The legislature’s nonpartisan Office of Fiscal Analysis estimated that those communities that did impose automated cameras could raise anywhere from $91,000 to $511,000 per year, depending on several factors, including the number of intersections scanned.
But others argued that the primary motivation behind the bill involves raising revenue, and not promoting public safety.
“We find ourselves again and again giving up liberty in pursuit of security,” said Sen. Andrew W. Roraback of Goshen, the ranking GOP senator on the committee, who urged members to remember “just how desperate the state of Connecticut and its member municipalities are for new revenue.”
“It’s simply a way to fleece people,” said Rep. Edward Moukawsher, D-Groton, who said he was uncomfortable with a computerized camera issuing, or not issuing tickets, based on potential differences in traffic behavior of “a split second.”
The red light cameras measure passed 31-19.
Similarly, the measure to legalize Sunday liquor sales carries with it a great deal of uncertainty, legislators said, even though they concede a majority of lawmakers want to allow liquor sales on Sunday.
That’s because other proposals, though modified from a plan offered by Malloy, continue to raise objections both from the package story lobby as well as some legislators.
The bill, which cleared the General Law Committee last month, was approved 39-11 by the finance panel.
It would allow no one to own more than three package stores, up from the two in current law. But that is short of Malloy’s original limit of nine in a bill he proposed in January or six in a revision he released in February.
Minimum prices largely would remain intact with one notable exception: Retailers may sell one item a month for 10 percent below the cost of acquisition, while Malloy’s most recent proposal was for five items.
Mix martial arts
In other business Monday, the committee also approved a bill 46-4 legalizing mixed martial arts matches in Connecticut.
Though both advocates and opponents of the bill were critical of the extremely violent sport, the former argued that such matches effectively already exist in Connecticut, taking place at the casinos run by sovereign Native American nations in the state’s southeastern corner.
“It is unregulated at this time, so perhaps it is a step in the right direction,” Widlitz said.
“This is a very popular activity, particularly among young people,” Sen.

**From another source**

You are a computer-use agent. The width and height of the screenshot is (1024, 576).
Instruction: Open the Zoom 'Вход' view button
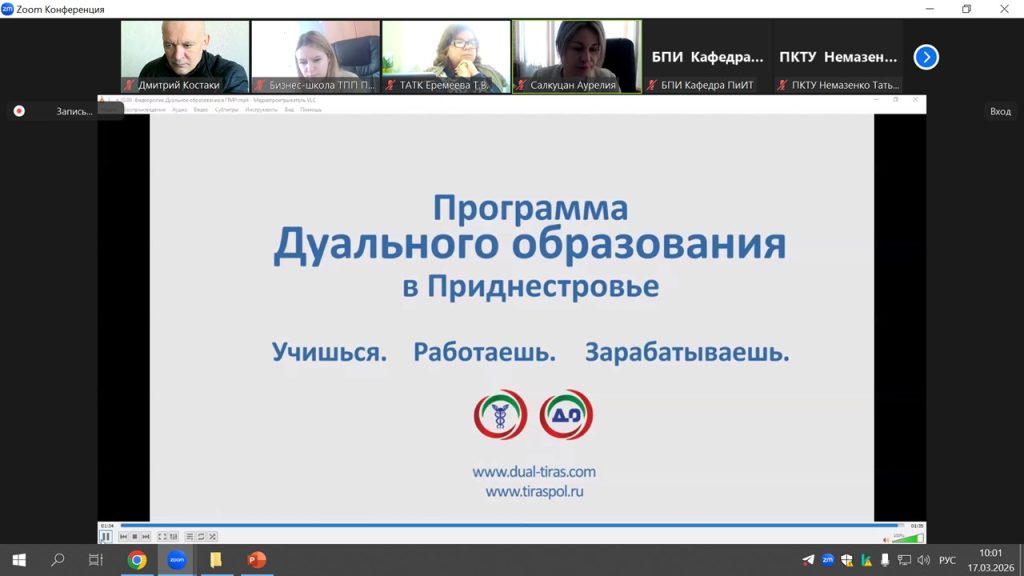(x=1000, y=111)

Gary D. LeBeau, D-East Hartford, added. “It has an enormous audience, and we should regulate the activity going forward.”
But while the panel voted overwhelmingly in favor of legalizing these matches, the bill was opposed by the three committee members whose districts lie closest to the Indian casinos — Moukawsher and fellow Democratic Rep. Elissa Wright of Groton and Democratic Sen. Andrea Stillman of Waterford.
“I don’t feel comfortable endorsing this kind of activity,” Moukawsher said. “To me it is just brutality.”
Rather than legalizing mixed martial arts with the goal of imposing stricter regulations, state government should be investigating its legal options for curbing such activities at local casinos, Stillman said. “It’s not something that I’m interested in promoting in this state.”